Python-Specific Information

python_build()

This function returns a tuple (buildno, builddate) ?

import platform

print(platform.python_build())
('default', 'Jun  1 2022 08:30:21')

python_compiler()

This function returns a string identifying the compiler used for compiling Python ?

import platform

print(platform.python_compiler())
GCC 9.4.0

python_implementation()

This function returns a string identifying the Python implementation. Possible return values are: 'CPython', 'IronPython', 'Jython', 'PyPy' ?

import platform

print(platform.python_implementation())
CPython

python_version()

This function returns a string containing the Python version in the form 'major.minor.patchlevel' ?

import platform

print(platform.python_version())
3.9.12

Complete System Information

uname()

Fairly portable uname interface.
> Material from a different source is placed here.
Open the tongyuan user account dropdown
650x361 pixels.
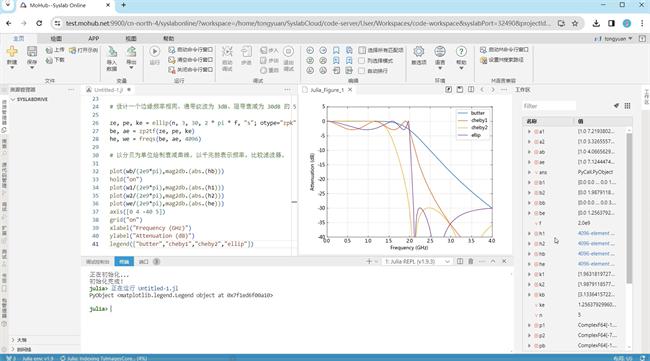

Returns a namedtuple containing six attributes: system, node, release, version, machine, and processor ?

import platform

result = platform.uname()
print(result)
print(f"System: {result.system}")
print(f"Node: {result.node}")
print(f"Release: {result.release}")
uname_result(system='Linux', node='computer-name', release='5.4.0-74-generic', version='#83-Ubuntu SMP Sat May 8 02:35:39 UTC 2021', machine='x86_64', processor='x86_64')
System: Linux
Node: computer-name
Release: 5.4.0-74-generic

Practical Example

Here's a complete example that gathers all platform information ?

import platform

def get_system_info():
    info = {
        'Architecture': platform.architecture(),
        'Machine': platform.machine(),
        'System': platform.system(),
        'Platform': platform.platform(),
        'Python Version': platform.python_version(),
        'Python Implementation': platform.python_implementation()
    }
    
    for key, value in info.items():
        print(f"{key}: {value}")

get_system_info()
Architecture: ('64bit', '')
Machine: x86_64
System: Linux
Platform: Linux-5.4.0-74-generic-x86_64-with-glibc2.31
Python Version: 3.9.12
Python Implementation: CPython

Conclusion

The platform module provides comprehensive system information for cross-platform compatibility. Use these functions to adapt your code behavior based on the underlying system, operating system, or Python implementation.